_SHORT EXERCISE:_ Please count the lines of the material below that contain the string "Switch", treating uppercase and lowercase as different. Reply with that number alone.

* begin DATA FOR THIS EXERCISE *

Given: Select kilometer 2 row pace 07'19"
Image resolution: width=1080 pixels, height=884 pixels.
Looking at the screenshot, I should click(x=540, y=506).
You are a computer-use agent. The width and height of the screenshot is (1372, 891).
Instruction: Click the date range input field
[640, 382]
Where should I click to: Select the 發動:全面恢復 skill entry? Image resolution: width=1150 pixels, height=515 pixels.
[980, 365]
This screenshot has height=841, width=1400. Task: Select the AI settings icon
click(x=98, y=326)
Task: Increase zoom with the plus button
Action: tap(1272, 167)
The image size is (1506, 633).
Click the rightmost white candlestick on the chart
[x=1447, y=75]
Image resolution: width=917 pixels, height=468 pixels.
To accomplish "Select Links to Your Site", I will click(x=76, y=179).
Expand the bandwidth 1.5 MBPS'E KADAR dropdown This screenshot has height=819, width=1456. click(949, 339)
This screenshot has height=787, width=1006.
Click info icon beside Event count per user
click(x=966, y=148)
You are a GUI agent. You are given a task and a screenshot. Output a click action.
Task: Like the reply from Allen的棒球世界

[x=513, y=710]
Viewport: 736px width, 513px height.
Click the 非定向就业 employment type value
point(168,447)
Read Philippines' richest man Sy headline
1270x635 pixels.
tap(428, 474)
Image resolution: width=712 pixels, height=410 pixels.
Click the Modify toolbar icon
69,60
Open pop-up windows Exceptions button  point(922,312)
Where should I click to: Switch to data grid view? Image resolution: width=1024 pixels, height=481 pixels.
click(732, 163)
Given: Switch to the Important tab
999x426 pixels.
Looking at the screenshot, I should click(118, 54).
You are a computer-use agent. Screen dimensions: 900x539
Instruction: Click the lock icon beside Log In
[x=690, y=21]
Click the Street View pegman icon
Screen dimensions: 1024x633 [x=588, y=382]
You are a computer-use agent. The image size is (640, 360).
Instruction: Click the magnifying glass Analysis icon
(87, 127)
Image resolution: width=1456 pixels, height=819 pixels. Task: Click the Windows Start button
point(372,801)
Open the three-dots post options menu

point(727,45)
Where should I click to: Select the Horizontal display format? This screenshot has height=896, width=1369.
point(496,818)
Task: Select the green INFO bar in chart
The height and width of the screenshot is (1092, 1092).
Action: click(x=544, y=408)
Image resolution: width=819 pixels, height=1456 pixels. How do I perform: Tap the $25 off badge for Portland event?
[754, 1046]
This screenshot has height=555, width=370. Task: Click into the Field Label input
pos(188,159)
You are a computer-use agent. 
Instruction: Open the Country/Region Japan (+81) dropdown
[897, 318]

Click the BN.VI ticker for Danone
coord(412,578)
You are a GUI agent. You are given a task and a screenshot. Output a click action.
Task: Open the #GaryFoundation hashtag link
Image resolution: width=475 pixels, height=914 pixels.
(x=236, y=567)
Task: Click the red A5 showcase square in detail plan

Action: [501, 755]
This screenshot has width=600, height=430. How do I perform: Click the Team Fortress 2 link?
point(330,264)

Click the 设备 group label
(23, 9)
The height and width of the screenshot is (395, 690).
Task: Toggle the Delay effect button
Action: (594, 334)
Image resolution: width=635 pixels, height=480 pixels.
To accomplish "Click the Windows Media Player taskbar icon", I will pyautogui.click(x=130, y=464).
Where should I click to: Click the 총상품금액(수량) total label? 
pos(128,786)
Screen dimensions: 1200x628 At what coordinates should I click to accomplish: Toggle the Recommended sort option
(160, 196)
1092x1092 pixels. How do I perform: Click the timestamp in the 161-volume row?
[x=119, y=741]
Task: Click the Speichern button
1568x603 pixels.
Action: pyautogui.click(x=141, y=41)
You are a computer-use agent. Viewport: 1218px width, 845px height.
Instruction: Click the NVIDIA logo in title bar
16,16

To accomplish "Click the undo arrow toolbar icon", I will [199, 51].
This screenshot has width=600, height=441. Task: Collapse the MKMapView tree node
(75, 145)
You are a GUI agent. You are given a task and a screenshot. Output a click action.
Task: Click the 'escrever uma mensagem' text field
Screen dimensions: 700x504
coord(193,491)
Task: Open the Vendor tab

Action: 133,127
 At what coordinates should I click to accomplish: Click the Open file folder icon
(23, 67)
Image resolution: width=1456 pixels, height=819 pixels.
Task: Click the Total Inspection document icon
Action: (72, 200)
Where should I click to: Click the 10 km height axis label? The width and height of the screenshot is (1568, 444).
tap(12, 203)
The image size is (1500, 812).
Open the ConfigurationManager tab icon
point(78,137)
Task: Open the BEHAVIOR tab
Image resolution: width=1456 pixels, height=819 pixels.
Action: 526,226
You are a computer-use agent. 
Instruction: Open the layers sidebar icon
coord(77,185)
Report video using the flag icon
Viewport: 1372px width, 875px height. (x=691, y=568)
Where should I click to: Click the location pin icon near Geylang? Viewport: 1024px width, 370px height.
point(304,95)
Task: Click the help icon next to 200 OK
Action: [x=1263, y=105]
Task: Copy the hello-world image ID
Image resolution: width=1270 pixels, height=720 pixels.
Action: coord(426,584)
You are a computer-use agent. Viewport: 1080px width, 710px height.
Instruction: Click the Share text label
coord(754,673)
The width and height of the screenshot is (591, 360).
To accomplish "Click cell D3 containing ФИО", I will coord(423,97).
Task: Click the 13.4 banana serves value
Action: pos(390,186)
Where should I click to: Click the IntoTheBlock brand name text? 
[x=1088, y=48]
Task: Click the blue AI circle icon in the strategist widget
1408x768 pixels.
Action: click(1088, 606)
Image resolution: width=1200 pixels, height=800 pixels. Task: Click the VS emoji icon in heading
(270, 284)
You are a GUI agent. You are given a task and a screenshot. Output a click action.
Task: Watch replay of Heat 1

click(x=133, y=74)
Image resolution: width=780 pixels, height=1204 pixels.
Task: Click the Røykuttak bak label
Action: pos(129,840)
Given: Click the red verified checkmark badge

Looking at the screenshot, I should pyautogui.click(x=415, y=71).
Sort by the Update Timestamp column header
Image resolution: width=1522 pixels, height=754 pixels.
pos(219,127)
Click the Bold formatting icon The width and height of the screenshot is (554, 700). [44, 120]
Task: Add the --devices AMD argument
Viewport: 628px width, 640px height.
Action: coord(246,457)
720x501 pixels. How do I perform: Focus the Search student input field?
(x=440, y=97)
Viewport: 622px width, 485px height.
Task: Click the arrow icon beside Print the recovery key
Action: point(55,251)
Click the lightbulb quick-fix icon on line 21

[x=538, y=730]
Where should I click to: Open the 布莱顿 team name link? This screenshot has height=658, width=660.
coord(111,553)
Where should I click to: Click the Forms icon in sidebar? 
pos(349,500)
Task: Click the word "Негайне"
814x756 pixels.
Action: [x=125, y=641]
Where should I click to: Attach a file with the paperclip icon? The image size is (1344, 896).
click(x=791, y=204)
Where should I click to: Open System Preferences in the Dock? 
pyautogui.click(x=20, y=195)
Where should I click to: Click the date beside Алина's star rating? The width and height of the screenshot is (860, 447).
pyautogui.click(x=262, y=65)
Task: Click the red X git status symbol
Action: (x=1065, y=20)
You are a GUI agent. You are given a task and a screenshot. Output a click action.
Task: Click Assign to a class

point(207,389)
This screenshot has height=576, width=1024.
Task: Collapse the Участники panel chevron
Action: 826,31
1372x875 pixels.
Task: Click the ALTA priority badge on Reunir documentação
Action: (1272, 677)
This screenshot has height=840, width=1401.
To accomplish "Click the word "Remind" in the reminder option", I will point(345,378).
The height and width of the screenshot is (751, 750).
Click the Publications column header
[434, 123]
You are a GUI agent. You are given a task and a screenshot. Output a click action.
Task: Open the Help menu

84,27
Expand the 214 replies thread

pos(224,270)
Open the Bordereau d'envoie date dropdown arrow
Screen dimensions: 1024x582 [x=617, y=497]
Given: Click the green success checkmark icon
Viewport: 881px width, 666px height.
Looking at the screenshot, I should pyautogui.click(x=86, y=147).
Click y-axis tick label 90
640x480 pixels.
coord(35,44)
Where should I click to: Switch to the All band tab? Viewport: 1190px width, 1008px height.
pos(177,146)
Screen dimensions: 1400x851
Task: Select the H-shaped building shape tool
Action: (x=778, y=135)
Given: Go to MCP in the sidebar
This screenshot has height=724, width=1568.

* end DATA FOR THIS EXERCISE *

_SOLVED EXERCISE:_ 3